*** Block opens ***

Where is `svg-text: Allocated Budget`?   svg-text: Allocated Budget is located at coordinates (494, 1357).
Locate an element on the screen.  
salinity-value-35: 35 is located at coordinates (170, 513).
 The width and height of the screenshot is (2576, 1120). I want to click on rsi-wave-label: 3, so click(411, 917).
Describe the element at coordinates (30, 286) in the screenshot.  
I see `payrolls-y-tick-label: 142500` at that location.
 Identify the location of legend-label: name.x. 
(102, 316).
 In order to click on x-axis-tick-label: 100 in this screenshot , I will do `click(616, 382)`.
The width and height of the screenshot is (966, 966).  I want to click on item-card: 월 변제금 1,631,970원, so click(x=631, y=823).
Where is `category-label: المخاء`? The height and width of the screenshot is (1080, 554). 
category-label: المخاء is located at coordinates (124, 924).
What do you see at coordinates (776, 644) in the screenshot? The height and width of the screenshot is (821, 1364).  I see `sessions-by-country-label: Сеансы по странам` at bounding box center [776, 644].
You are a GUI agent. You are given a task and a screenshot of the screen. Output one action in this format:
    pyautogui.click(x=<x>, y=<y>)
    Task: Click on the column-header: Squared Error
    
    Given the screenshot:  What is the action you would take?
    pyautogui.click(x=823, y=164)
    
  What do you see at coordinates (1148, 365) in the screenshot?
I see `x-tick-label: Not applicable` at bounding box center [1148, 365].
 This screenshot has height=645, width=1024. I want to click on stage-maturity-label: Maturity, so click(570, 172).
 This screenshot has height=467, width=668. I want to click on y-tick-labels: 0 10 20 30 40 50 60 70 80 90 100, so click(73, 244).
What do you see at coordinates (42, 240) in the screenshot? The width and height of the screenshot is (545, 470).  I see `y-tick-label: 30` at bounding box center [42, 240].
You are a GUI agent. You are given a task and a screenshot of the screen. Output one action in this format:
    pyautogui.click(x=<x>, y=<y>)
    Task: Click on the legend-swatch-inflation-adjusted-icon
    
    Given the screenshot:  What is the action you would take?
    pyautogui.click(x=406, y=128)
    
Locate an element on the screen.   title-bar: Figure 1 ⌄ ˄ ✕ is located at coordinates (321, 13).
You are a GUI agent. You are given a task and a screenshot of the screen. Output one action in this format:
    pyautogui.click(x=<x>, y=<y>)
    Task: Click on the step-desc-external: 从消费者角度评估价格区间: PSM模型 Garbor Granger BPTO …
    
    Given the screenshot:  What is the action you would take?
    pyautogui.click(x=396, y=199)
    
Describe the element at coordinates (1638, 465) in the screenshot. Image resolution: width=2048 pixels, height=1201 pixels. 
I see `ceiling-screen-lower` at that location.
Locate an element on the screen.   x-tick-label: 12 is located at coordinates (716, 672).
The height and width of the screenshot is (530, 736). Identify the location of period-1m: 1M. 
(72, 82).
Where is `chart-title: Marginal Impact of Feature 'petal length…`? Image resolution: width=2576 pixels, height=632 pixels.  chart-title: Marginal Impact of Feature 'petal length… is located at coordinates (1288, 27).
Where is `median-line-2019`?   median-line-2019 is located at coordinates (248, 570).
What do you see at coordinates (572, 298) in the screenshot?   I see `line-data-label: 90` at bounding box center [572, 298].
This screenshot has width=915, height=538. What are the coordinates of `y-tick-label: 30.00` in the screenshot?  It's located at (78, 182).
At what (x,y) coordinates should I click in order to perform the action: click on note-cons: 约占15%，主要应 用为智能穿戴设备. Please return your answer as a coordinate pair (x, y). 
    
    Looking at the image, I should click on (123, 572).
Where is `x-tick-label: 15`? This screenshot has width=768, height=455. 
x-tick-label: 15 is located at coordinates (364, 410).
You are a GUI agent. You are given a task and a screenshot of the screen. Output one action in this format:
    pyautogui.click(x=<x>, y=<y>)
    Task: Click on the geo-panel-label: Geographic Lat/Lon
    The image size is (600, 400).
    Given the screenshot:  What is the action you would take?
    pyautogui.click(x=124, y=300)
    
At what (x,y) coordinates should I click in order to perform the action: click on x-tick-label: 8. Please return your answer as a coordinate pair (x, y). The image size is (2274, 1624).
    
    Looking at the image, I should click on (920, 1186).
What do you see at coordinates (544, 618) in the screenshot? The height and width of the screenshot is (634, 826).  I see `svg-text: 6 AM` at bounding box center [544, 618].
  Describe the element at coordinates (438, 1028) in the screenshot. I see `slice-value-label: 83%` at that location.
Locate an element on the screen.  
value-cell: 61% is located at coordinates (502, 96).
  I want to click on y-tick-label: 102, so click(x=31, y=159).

*** Block closes ***

Change every occurrence of "GUI agent" in the records above to "screen assistant", and reproduce all of the records with nothing else altered.

[Final answer]
Where is `svg-text: Allocated Budget`?   svg-text: Allocated Budget is located at coordinates (494, 1357).
Locate an element on the screen.  
salinity-value-35: 35 is located at coordinates (170, 513).
 The width and height of the screenshot is (2576, 1120). I want to click on rsi-wave-label: 3, so click(411, 917).
Describe the element at coordinates (30, 286) in the screenshot.  
I see `payrolls-y-tick-label: 142500` at that location.
 Identify the location of legend-label: name.x. 
(102, 316).
 In order to click on x-axis-tick-label: 100 in this screenshot , I will do `click(616, 382)`.
The width and height of the screenshot is (966, 966).  I want to click on item-card: 월 변제금 1,631,970원, so click(x=631, y=823).
Where is `category-label: المخاء`? The height and width of the screenshot is (1080, 554). 
category-label: المخاء is located at coordinates (124, 924).
What do you see at coordinates (776, 644) in the screenshot? The height and width of the screenshot is (821, 1364).  I see `sessions-by-country-label: Сеансы по странам` at bounding box center [776, 644].
You are a screen assistant. You are given a task and a screenshot of the screen. Output one action in this format:
    pyautogui.click(x=<x>, y=<y>)
    Task: Click on the column-header: Squared Error
    
    Given the screenshot:  What is the action you would take?
    pyautogui.click(x=823, y=164)
    
  What do you see at coordinates (1148, 365) in the screenshot?
I see `x-tick-label: Not applicable` at bounding box center [1148, 365].
 This screenshot has height=645, width=1024. I want to click on stage-maturity-label: Maturity, so click(570, 172).
 This screenshot has height=467, width=668. I want to click on y-tick-labels: 0 10 20 30 40 50 60 70 80 90 100, so click(73, 244).
What do you see at coordinates (42, 240) in the screenshot? The width and height of the screenshot is (545, 470).  I see `y-tick-label: 30` at bounding box center [42, 240].
You are a screen assistant. You are given a task and a screenshot of the screen. Output one action in this format:
    pyautogui.click(x=<x>, y=<y>)
    Task: Click on the legend-swatch-inflation-adjusted-icon
    
    Given the screenshot:  What is the action you would take?
    pyautogui.click(x=406, y=128)
    
Locate an element on the screen.   title-bar: Figure 1 ⌄ ˄ ✕ is located at coordinates (321, 13).
You are a screen assistant. You are given a task and a screenshot of the screen. Output one action in this format:
    pyautogui.click(x=<x>, y=<y>)
    Task: Click on the step-desc-external: 从消费者角度评估价格区间: PSM模型 Garbor Granger BPTO …
    
    Given the screenshot:  What is the action you would take?
    pyautogui.click(x=396, y=199)
    
Describe the element at coordinates (1638, 465) in the screenshot. Image resolution: width=2048 pixels, height=1201 pixels. 
I see `ceiling-screen-lower` at that location.
Locate an element on the screen.   x-tick-label: 12 is located at coordinates (716, 672).
The height and width of the screenshot is (530, 736). Identify the location of period-1m: 1M. 
(72, 82).
Where is `chart-title: Marginal Impact of Feature 'petal length…`? Image resolution: width=2576 pixels, height=632 pixels.  chart-title: Marginal Impact of Feature 'petal length… is located at coordinates (1288, 27).
Where is `median-line-2019`?   median-line-2019 is located at coordinates (248, 570).
What do you see at coordinates (572, 298) in the screenshot?   I see `line-data-label: 90` at bounding box center [572, 298].
This screenshot has width=915, height=538. What are the coordinates of `y-tick-label: 30.00` in the screenshot?  It's located at (78, 182).
At what (x,y) coordinates should I click in order to perform the action: click on note-cons: 约占15%，主要应 用为智能穿戴设备. Please return your answer as a coordinate pair (x, y). 
    
    Looking at the image, I should click on (123, 572).
Where is `x-tick-label: 15`? This screenshot has width=768, height=455. 
x-tick-label: 15 is located at coordinates (364, 410).
You are a screen assistant. You are given a task and a screenshot of the screen. Output one action in this format:
    pyautogui.click(x=<x>, y=<y>)
    Task: Click on the geo-panel-label: Geographic Lat/Lon
    The image size is (600, 400).
    Given the screenshot:  What is the action you would take?
    pyautogui.click(x=124, y=300)
    
At what (x,y) coordinates should I click in order to perform the action: click on x-tick-label: 8. Please return your answer as a coordinate pair (x, y). The image size is (2274, 1624).
    
    Looking at the image, I should click on (920, 1186).
What do you see at coordinates (544, 618) in the screenshot? The height and width of the screenshot is (634, 826).  I see `svg-text: 6 AM` at bounding box center [544, 618].
  Describe the element at coordinates (438, 1028) in the screenshot. I see `slice-value-label: 83%` at that location.
Locate an element on the screen.  
value-cell: 61% is located at coordinates (502, 96).
  I want to click on y-tick-label: 102, so click(x=31, y=159).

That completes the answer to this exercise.